8/10
A near miss that should have been a classic
11 January 2021
Warning: Spoilers
LP Hartly's wonderfully poignant novel ('The past is a foreign country: they do things differently there'), with its subtle observations of social class and its metaphorical sexual summer-heatwave and zodiacal references, should have been natural territory for director Joseph Losey.

Alas the problem is the adaptation by Losey's celebrated screenwriter Harold Pinter (they collaborated memorably on The Servant and Accident). The shifting chronology is ingenious (Losey even filmed the 'modern-day' scenes on a different film stock to accentuate the difference) but one suspects the ending will leave viewers who haven't enjoyed the book's straightforward narrative structure rather baffled. It makes The Go-Between a coldly formal and dispassionate film, robbing it of the novel's sad revelation of a damaged, wasted life.

Instructions for the task | Repeat the passage of the review of The Go-Between from "Alas the problem" to "damaged, wasted life.", changing "screenwriter" to "scriptwriter".

Material |
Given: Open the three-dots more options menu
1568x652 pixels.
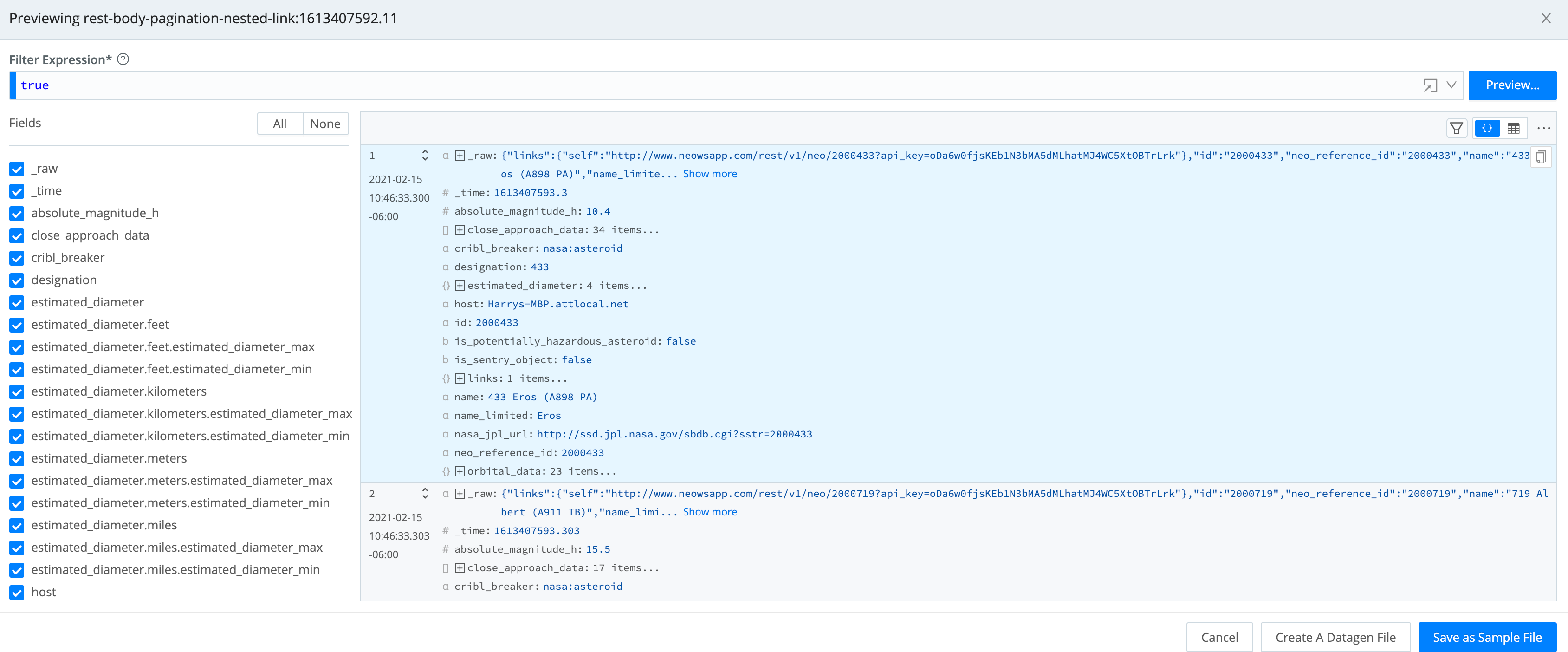Looking at the screenshot, I should [1543, 129].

Exercise solution |
Alas the problem is the adaptation by Losey's celebrated scriptwriter Harold Pinter (they collaborated memorably on The Servant and Accident). The shifting chronology is ingenious (Losey even filmed the 'modern-day' scenes on a different film stock to accentuate the difference) but one suspects the ending will leave viewers who haven't enjoyed the book's straightforward narrative structure rather baffled. It makes The Go-Between a coldly formal and dispassionate film, robbing it of the novel's sad revelation of a damaged, wasted life.